I believe in the importance of living one day at a time when you are in the thick of a crisis; it’s how we survived those times when more than one single day’s worry would truly bury us. But in the moments when we needed to make a major decision about committing to this crazy dream, exiting our present and widening our perspective to the past and future was crucial.

My husband and I are in our 30s, which means that if we live into our 80s we very well may have 20,000 days ahead of us. The prospect of living on this Earth for 20,000 more days without children of our own makes us infinitely more sad than the 100 days we just endured. Protecting ourselves from more pain today by giving up this hope promises exponentially more pain in the future. So we keep fighting alongside the hope that we will someday be parents because we refuse the accept the alternative, and when it gets to be too much right now, we lean on our family and friends and faith to get us through.
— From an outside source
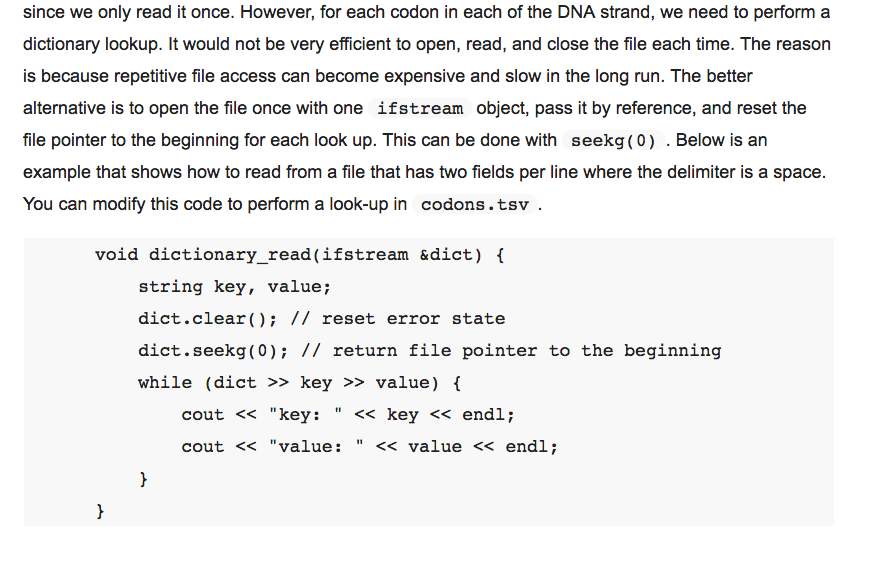Click the codons.tsv inline code text
The width and height of the screenshot is (884, 572).
click(475, 205)
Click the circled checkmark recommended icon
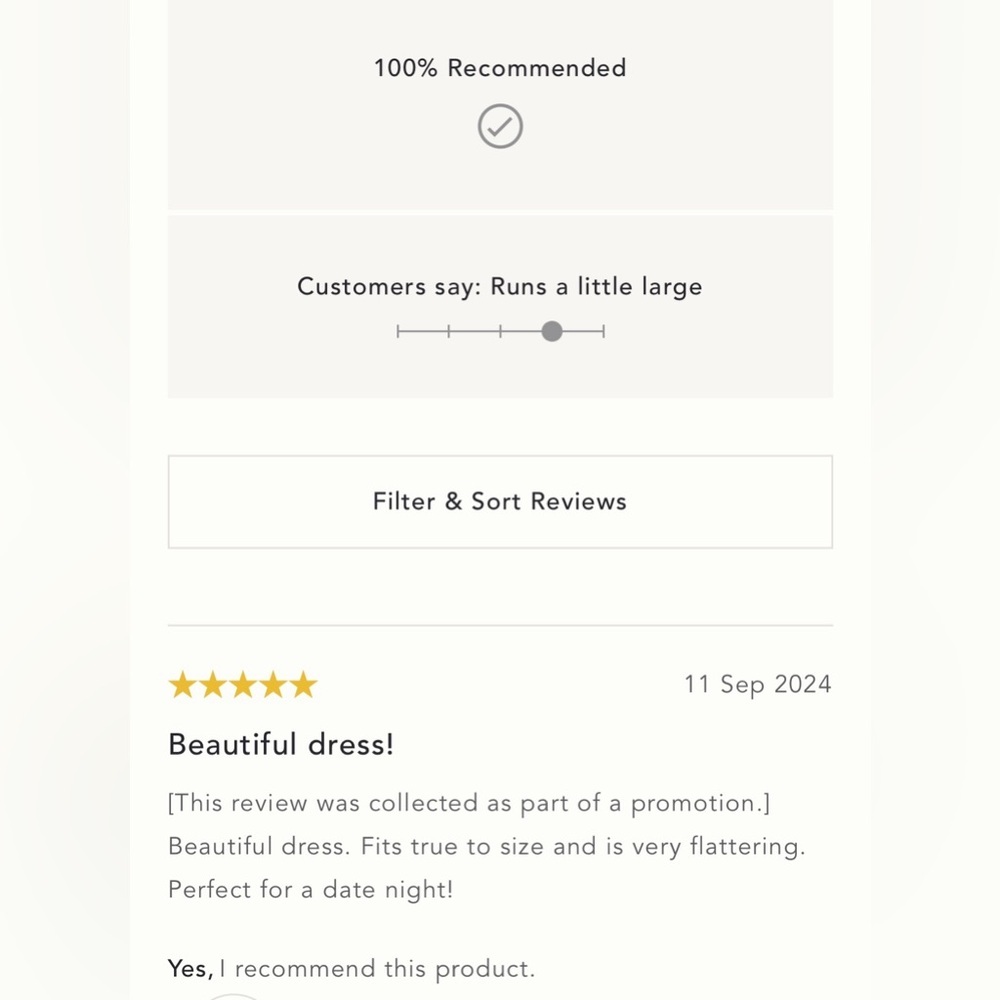This screenshot has width=1000, height=1000. click(500, 127)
This kind of fighting hope — fueled by perspective — is what I am dedicated to live out in all areas of my life in 2017.

***

In the days after the election, I read (and re-read many times) a short but poignant essay in The New Yorker responding to Trump’s victory by one of my favorite authors, Junot Díaz. In it he wrote:

“But all the fighting in the world will not help us if we do not also hope. What I’m trying to cultivate is not blind optimism but what the philosopher Jonathan Lear calls radical hope. ‘What makes this hope radical,’ Lear writes, ‘is that it is directed toward a future goodness that transcends the current ability to understand what it is.’ Radical hope is not so much something you have but something you practice; it demands flexibility, openness, and what Lear describes as ‘imaginative excellence.’ Radical hope is our best weapon against despair, even when despair seems justifiable; it makes the survival of the end of your world possible.”

His piece was of course written in a very different context, but I believe this concept is transcendent and beautifully puts to words the type of hope I also speak of. Not just in parenting, but in all areas of life where I have an unwavering belief in the importance of a different future. And right now, there are many.

I think it’s critically important as we all look to 2017 that we hold on to our ambitious goals in the face of our tragedies, make new ones with passion, and then fight alongside radical hope to get there. There have been many, many times in our hope to be parents where despair was justifiable, but we have survived the end of our world and continue to fight simply because we refuse to lose hope.